Исход мировой войны подорвал положение Второй империи как великой державы.
Революция же разрушила ее. Она не смогла помешать ни нашему обнищанию, ни разгрому наших четырех пограничных районов. Она оставила нам скелет, который мы не намерены признавать империей немецкого народа. Она упустила шанс реализовать великогерманский проект, когда за разгромом центральноевропейских держав последовало объединение Германии и Австрии. Но революция не нашла в себе ни мужества, ни воли, ни гордости, чтобы поставить мир перед свершившимся фактом. Она была малогерманским мятежом. В Веймаре она сама себе назначила конституцию. Эта федерально-централистская компиляция не создавала условий ни для империи, как она должна была пониматься, ни для земель и племен, которые были лишены причитающегося им.

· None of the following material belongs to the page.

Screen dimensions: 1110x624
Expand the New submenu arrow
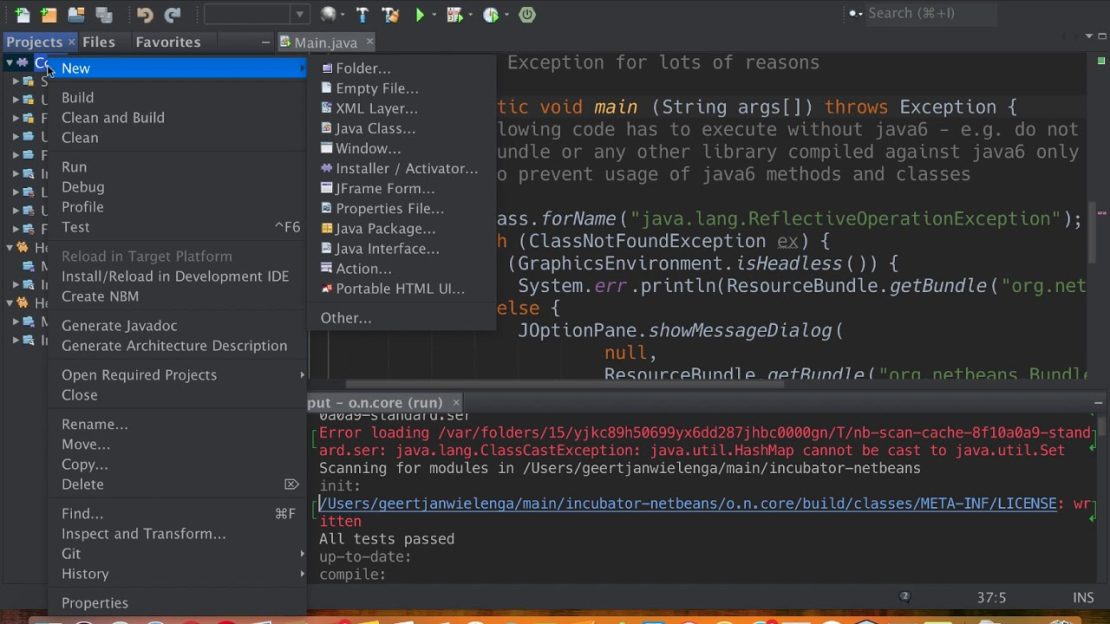[300, 68]
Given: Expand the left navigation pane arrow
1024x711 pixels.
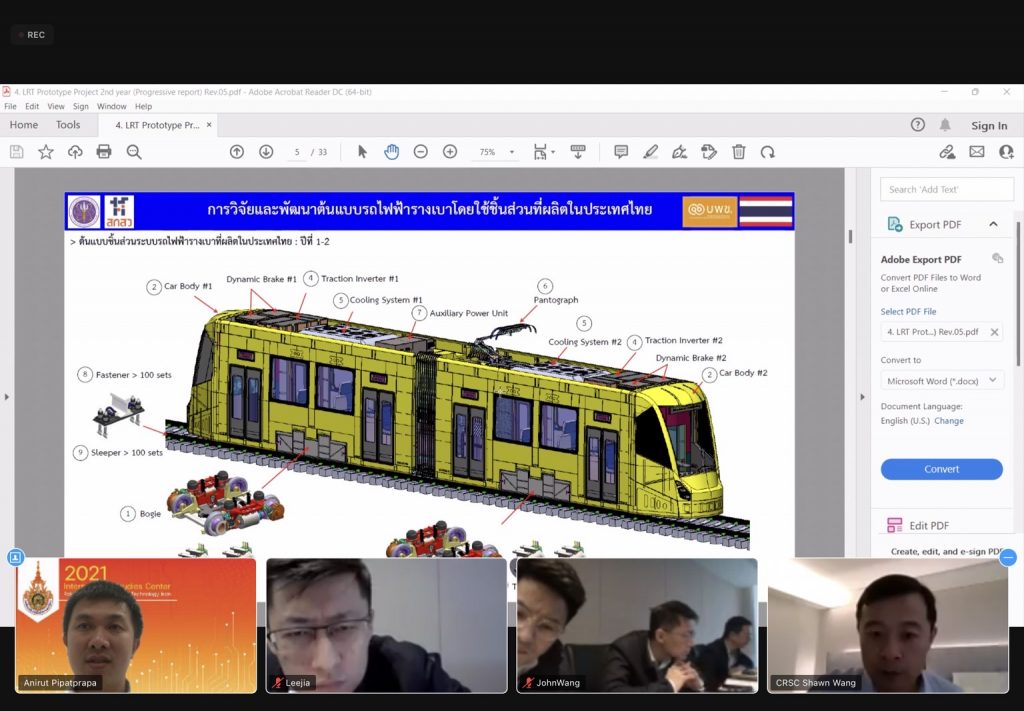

Но в то же время революция очень многое упростила. Она устранила внутренние немецкие пережитки, которые являлись обузой для народа, становящегося нацией. Кроме этого она стала немецким событием, которое обретает свой смысл, когда наступают последствия. Революция произвела побочный эффект, который со временем станет ее основным предназначением — она насильственным путем решила все тяжелейшие немецкие проблемы, для разрешения которых мы даже не могли найти подходящего повода.
Революция устранила мелкие династии, которые давным-давно выполнили свое культурное предназначение. Она подготовила племенную структуру империи, которой мы сможем воспользоваться в тот же самый момент, когда вновь станем свободной нацией. Совершенно не важно, в каком месте, обозначенном на карте нашей страны, случились бы эти вещи. Куда более значимо, что эти вещи свершаются благодаря чувствам людей. Мы потеряли свою страну. Но мы сплотились как немцы. И как немцы мы признаем только империю, которая должна достаться нам.

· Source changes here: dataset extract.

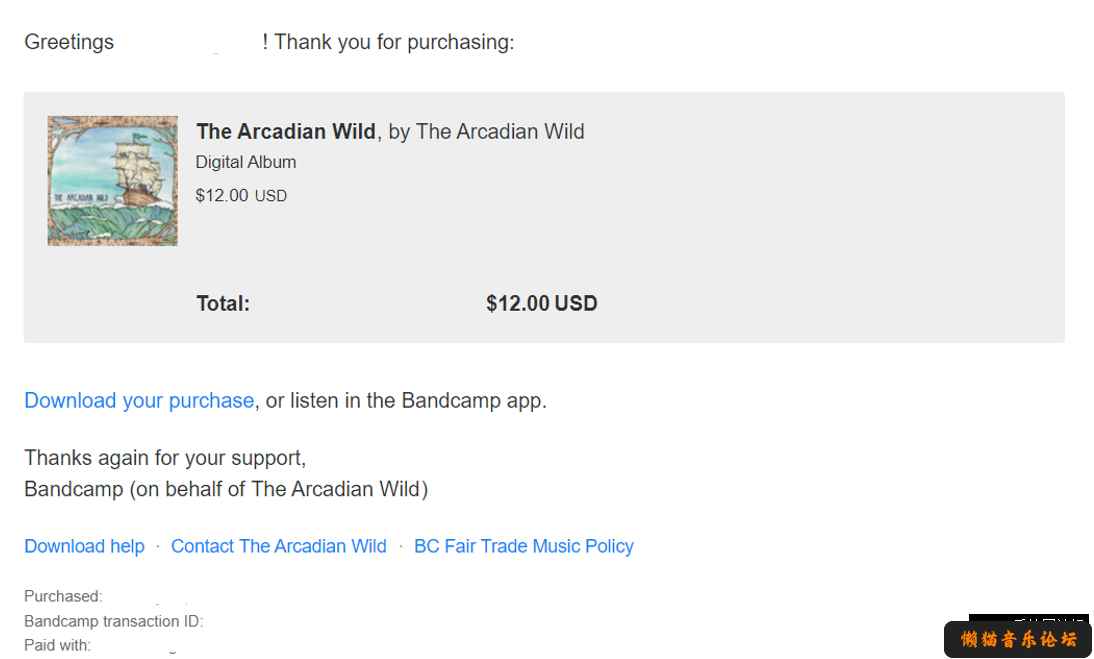This screenshot has width=1094, height=659.
Task: Click the Thank you for purchasing text
Action: point(394,42)
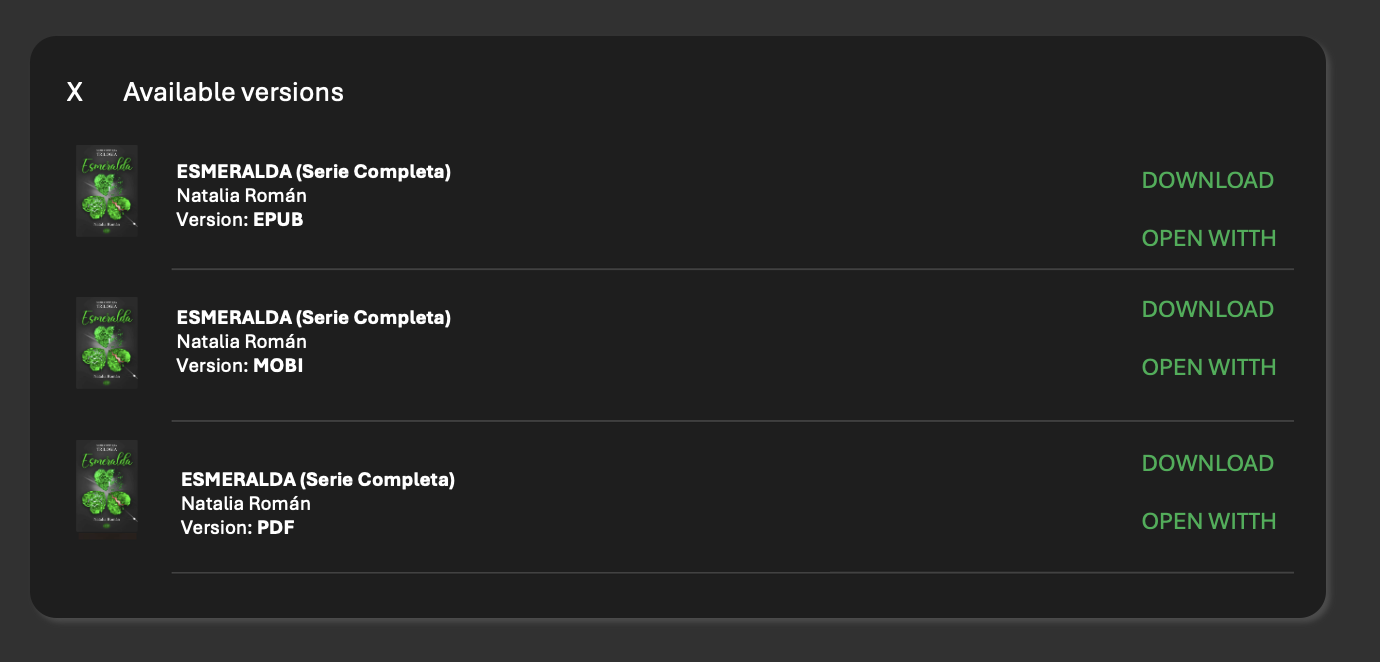
Task: Click author Natalia Román in the MOBI row
Action: (241, 342)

Впрочем, это не заслуга революции. Она действовала, не осознавая того, что она ответственна не перед партий, а перед нацией. Мы пребываем в неуверенности. У нас нет никаких гарантий того, что, если революция окажется предоставлена сама себе, являясь, по сути, мятежным движением аполитичных людей, это не станет началом конца немецкого народа. Но мы полагаем, что она окажется очередной немецкой бессмыслицей, которая впоследствии обретет свой смысл. Оберегание смысла революцией зависит от того, удастся ли ей политизировать немецкий народ, который больше не может существовать в условиях, порожденных поражением в мировой войне. В данной ситуации дух политики предполагает сопричастность к своей национальной судьбе.
Скорее мы верим в то, что революция воспринимается нами как процесс национальной истории. Это не могут признать классово сознательные пролетарии. Но она станет национальным событием в силу своей природы, непосредственно связанной со страной и народом. Мы верим в то, что революция была окольным путем, который был необходим нашей истории, чтобы мы вырвались из типично немецкого оцепенения, которое стало обыденным явлением во времена Второй империи. Мы верим, что Вторая империя была всего лишь переходным этапом к Третьей, новой и в то же время последней империи, которая была предсказана нам. Мы должны жить во имя ее, если намереваемся вообще жить.
Имеются немцы, которые после нашего поражения находят утешение в мысли, что за крушением государства последует закат нации, но ее ценности останутся непреходящими. Это страшнейший самообман, на который только способны немцы. Насколько неохотно мы отстаивали нашу культуру, настолько сильно наши враги сражались за свою. И эти враги не хотят сохранения нашей культуры. Эти народы вообще не понимают наших ценностей. Каждые на свой лад, они полагают собственную культуру совершенной. Для них невыносима сама мысль, что они будут вынуждены признать равнозначность немецкой культуры. Они никогда не признают наши ценности.
И мы сами не знаем собственных ценностей. Наша история показывала, что мы повсеместно отступались от одних ценностей, чтобы породить другие. Это не только обогащало немецкую культуру, но и делало ее сумбурной и смутной. Национализм должен сплотить нацию. Он должен открыть ей глаза на то, что неразрывно связано с ней, является немецким и обладает абсолютной ценностью: история немецких людей.